En "Walden, o La Vida en los Bosques", Thoreau invita a reflexionar al respecto: "¿Por qué hemos de tener una prisa tan grande en triunfar, y en empresas tan desesperadas? Si un hombre no marcha a igual paso que sus compañeros, puede que eso se deba a que escuche un tambor diferente. Que camine al ritmo de la música que oye, aunque sea lenta y remota. No importa que madure con la rapidez del manzano o del roble. ¿Cambiará él su primavera en estío? Si todavía no existe la coyuntura de las cosas para las que fuimos creados, ¿con qué realidad las reemplazaríamos? No debemos encallar en una realidad hueca."

Nos entrenan en la compulsividad y la exhibición de tal modo que a penas dejamos de correr tenemos la sensación de estar perdiéndonos algo. Intenta salir de viaje, aunque sea una excursión, a ver si hay alguien que no tome fotos para compartirlas tan pronto como sea posible en alguna red social. Si prohibes a alguien hacer fotos en un evento, es posible que no acudiera nadie; pero si creas un buen escenario, es posible que la genta acuda, incluso sabiendo de antemano de lo pésimo del contenido.
En los últimos años he participado en varias iniciativas de divulgación en las que constantemente se me ha repetido que si hiciéramos esto o aquello, llamaría la atención de más gente. ¿Tan extraño es que simplemente compartas lo que haces con otras personas afines, en vez de buscar algo así como el máximo público posible? Llevo muchos años transitando caminos sin nombre y he cometido muchos errores, pero comparto con el resto del mundo lo único que creo que en realidad tenemos: ese latido que nos hace únicos. Mi latido es lento y, en ocasiones, denso. Uno puede detenerse a escucharlo o pasar de largo, pero insistir (o tratarme de forzar a) que lo cambie por algo más "adecuado" es ya una pérdida de tiempo.
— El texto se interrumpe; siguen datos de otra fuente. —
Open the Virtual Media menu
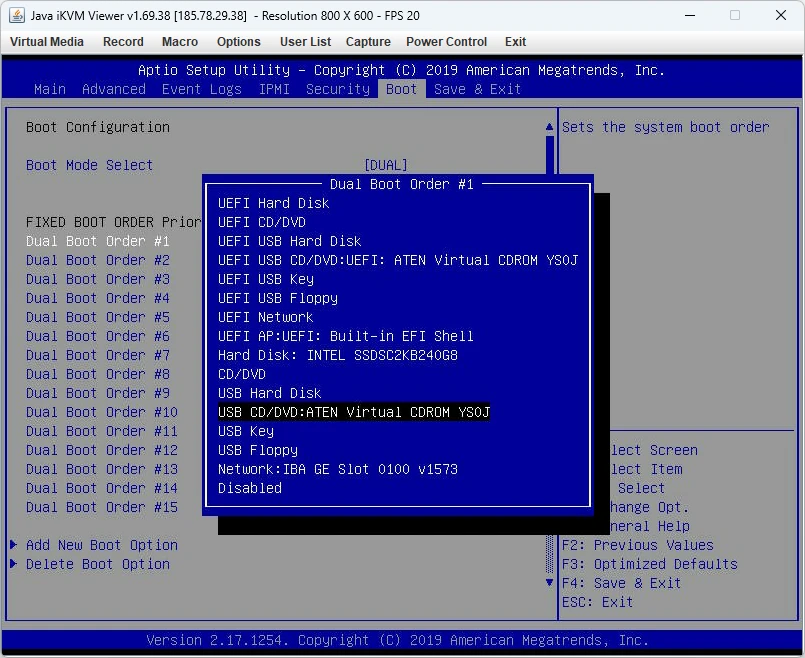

En algunos aspectos soy de una Escuela muy vieja, y por lo visto, absolutamente pasada de moda.  

Incluso en una mañana de verano podemos detenernos debajo de un árbol y observar los matices de verde nacidos del juego entre la luz, las hojas, la brisa y los pájaros. No es una cuestión de tiempo, sino del punto hacia el que dirigimos nuestra atención. Cuando vamos demasiado deprisa, cuando nos preocupamos demasiado en conseguir cosas -por no hablar de dar una imagen-, gastamos demasiada energia en asuntos que, en realidad, son poco importantes y mucho menos trascendentes. Nos perdemos aquello que tenemos al alcance, todos los momentos sagrados, todas las grietas a través de las cuales el universo nos llama por nuestro nombre, oportunidades maravillosas de aprender y difrutar y compartir. Perdemos los matices, las gradaciones, la oportunidad de adentrarnos por sendas que tal vez nadie haya pisado nadie, y descubrir huellas de otros que estuvieron antes que nosotros. 

Empecé a escribir este texto hace un par de semanas, antes de saber que vendrían unos días realmente difíciles, que marcarán un antes y un después. Se podría decir que en tan poco tiempo he perdido un mundo, que la vida, una vez más, me ha puesto en un camino distinto al que yo me dirigía con paso casi militar... Pero la verdad es que al mismo tiempo tengo la sensación de que me han sacado de encima un peso que no me pertenecía, y gracias a ello mi rumbo se ha corregido por sí mismo, ha devenido más auténtico. Me alegro sinceramente por aquello que vendrá en lugar de lo que esperaba, algo que se me anuncia como un reencuentro con ese ritmo propio del que hablaba más arriba, un tiempo en el que no me traten de adiestrar para saltar al gusto de otros, ni me sean robados los matices que guardo para compartir con aquellos a quienes no les importe detenerse a apreciarlos.